** LISTING **
==================================================

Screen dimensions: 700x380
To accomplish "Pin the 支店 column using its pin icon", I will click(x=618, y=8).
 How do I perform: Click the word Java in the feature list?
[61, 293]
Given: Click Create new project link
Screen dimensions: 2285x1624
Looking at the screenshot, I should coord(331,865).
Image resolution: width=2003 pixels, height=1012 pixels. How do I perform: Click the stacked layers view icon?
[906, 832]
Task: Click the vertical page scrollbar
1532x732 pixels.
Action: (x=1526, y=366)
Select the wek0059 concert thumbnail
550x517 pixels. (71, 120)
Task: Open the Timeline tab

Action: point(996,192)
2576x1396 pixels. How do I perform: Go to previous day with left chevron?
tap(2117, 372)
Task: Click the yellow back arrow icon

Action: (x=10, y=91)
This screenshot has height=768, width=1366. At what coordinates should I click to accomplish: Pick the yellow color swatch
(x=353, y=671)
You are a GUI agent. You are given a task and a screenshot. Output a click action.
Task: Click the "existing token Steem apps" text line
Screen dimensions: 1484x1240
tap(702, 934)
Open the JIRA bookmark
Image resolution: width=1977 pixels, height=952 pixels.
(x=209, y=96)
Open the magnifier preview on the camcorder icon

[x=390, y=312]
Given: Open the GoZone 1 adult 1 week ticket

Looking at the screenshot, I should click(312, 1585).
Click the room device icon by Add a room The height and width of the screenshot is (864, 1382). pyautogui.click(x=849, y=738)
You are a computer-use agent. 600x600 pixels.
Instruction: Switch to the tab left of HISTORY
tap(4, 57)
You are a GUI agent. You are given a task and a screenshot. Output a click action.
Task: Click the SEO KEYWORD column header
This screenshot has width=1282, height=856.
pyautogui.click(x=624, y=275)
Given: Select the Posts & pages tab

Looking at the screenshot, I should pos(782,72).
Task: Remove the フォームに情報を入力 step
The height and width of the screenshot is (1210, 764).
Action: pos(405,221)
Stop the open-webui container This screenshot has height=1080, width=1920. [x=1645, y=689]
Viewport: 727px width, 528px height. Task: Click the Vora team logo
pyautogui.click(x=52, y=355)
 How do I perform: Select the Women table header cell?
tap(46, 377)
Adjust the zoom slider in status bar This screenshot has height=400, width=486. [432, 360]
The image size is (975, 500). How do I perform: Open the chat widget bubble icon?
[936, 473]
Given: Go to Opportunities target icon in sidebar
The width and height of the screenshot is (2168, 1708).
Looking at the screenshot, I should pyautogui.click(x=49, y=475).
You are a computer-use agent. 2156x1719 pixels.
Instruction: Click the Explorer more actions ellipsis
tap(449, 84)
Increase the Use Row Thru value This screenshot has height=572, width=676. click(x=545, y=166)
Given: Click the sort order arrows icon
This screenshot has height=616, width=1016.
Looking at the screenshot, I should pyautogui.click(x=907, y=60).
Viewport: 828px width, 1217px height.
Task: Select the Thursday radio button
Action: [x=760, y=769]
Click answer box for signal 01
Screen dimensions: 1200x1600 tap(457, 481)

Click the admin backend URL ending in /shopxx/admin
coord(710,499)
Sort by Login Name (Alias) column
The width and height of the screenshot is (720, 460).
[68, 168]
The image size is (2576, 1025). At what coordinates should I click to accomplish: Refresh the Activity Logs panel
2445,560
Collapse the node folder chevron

==================================================

** REQUIRED TASK **
Copy all of the records above word for word, without changing a thing.

** FULL ANSWER **
Screen dimensions: 700x380
To accomplish "Pin the 支店 column using its pin icon", I will click(x=618, y=8).
 How do I perform: Click the word Java in the feature list?
[61, 293]
Given: Click Create new project link
Screen dimensions: 2285x1624
Looking at the screenshot, I should coord(331,865).
Image resolution: width=2003 pixels, height=1012 pixels. How do I perform: Click the stacked layers view icon?
[906, 832]
Task: Click the vertical page scrollbar
1532x732 pixels.
Action: (x=1526, y=366)
Select the wek0059 concert thumbnail
550x517 pixels. (71, 120)
Task: Open the Timeline tab

Action: point(996,192)
2576x1396 pixels. How do I perform: Go to previous day with left chevron?
tap(2117, 372)
Task: Click the yellow back arrow icon

Action: (x=10, y=91)
This screenshot has height=768, width=1366. At what coordinates should I click to accomplish: Pick the yellow color swatch
(x=353, y=671)
You are a GUI agent. You are given a task and a screenshot. Output a click action.
Task: Click the "existing token Steem apps" text line
Screen dimensions: 1484x1240
tap(702, 934)
Open the JIRA bookmark
Image resolution: width=1977 pixels, height=952 pixels.
(x=209, y=96)
Open the magnifier preview on the camcorder icon

[x=390, y=312]
Given: Open the GoZone 1 adult 1 week ticket

Looking at the screenshot, I should click(312, 1585).
Click the room device icon by Add a room The height and width of the screenshot is (864, 1382). pyautogui.click(x=849, y=738)
You are a computer-use agent. 600x600 pixels.
Instruction: Switch to the tab left of HISTORY
tap(4, 57)
You are a GUI agent. You are given a task and a screenshot. Output a click action.
Task: Click the SEO KEYWORD column header
This screenshot has width=1282, height=856.
pyautogui.click(x=624, y=275)
Given: Select the Posts & pages tab

Looking at the screenshot, I should pos(782,72).
Task: Remove the フォームに情報を入力 step
The height and width of the screenshot is (1210, 764).
Action: pos(405,221)
Stop the open-webui container This screenshot has height=1080, width=1920. [x=1645, y=689]
Viewport: 727px width, 528px height. Task: Click the Vora team logo
pyautogui.click(x=52, y=355)
 How do I perform: Select the Women table header cell?
tap(46, 377)
Adjust the zoom slider in status bar This screenshot has height=400, width=486. [432, 360]
The image size is (975, 500). How do I perform: Open the chat widget bubble icon?
[936, 473]
Given: Go to Opportunities target icon in sidebar
The width and height of the screenshot is (2168, 1708).
Looking at the screenshot, I should pyautogui.click(x=49, y=475).
You are a computer-use agent. 2156x1719 pixels.
Instruction: Click the Explorer more actions ellipsis
tap(449, 84)
Increase the Use Row Thru value This screenshot has height=572, width=676. click(x=545, y=166)
Given: Click the sort order arrows icon
This screenshot has height=616, width=1016.
Looking at the screenshot, I should pyautogui.click(x=907, y=60).
Viewport: 828px width, 1217px height.
Task: Select the Thursday radio button
Action: [x=760, y=769]
Click answer box for signal 01
Screen dimensions: 1200x1600 tap(457, 481)

Click the admin backend URL ending in /shopxx/admin
coord(710,499)
Sort by Login Name (Alias) column
The width and height of the screenshot is (720, 460).
[68, 168]
The image size is (2576, 1025). At what coordinates should I click to accomplish: Refresh the Activity Logs panel
2445,560
Collapse the node folder chevron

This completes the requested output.